* [INSTRUCTIONS FOR THE TASK]: The lines to return are those below that contain the word "agent".

═══ GIVEN DATA

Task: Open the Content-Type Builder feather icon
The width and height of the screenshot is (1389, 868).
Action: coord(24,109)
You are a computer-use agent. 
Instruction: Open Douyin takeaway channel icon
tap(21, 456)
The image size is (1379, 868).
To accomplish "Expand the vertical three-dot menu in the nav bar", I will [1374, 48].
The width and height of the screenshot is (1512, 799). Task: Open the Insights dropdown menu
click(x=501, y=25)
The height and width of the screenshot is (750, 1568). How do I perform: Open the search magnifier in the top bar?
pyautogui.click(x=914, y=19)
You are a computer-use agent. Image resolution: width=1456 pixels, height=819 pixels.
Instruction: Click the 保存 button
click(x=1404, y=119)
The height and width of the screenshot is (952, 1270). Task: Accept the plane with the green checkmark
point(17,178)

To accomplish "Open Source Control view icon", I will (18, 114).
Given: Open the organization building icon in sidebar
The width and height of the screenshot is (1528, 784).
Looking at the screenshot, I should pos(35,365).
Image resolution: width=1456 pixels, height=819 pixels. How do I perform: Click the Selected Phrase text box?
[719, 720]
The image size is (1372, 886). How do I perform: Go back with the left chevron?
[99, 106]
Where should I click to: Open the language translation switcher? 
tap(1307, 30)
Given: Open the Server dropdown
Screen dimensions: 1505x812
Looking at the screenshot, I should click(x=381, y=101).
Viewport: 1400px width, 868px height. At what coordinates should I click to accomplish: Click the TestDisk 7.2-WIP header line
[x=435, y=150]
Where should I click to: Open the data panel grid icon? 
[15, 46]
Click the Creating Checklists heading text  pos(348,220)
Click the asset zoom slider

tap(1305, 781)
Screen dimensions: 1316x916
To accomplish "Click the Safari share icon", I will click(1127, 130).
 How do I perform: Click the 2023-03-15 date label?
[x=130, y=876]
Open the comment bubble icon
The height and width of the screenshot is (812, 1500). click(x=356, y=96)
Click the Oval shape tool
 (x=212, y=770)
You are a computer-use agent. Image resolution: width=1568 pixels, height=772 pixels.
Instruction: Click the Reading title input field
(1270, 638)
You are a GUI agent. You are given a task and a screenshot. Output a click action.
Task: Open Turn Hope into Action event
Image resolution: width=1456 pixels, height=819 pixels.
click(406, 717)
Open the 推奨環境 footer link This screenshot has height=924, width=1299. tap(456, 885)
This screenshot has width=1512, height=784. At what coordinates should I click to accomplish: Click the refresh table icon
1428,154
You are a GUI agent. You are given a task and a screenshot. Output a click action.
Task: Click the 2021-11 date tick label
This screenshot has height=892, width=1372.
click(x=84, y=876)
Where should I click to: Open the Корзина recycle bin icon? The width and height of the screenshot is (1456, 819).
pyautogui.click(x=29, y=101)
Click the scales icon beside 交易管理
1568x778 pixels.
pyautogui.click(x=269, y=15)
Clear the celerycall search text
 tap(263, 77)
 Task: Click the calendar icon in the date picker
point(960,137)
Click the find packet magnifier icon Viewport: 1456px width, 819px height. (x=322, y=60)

══════

* [RESULT OF THIS TASK]:
You are a computer-use agent. 
You are a computer-use agent. Image resolution: width=1456 pixels, height=819 pixels.
You are a computer-use agent. Image resolution: width=1568 pixels, height=772 pixels.
You are a GUI agent. You are given a task and a screenshot. Output a click action.
You are a GUI agent. You are given a task and a screenshot. Output a click action.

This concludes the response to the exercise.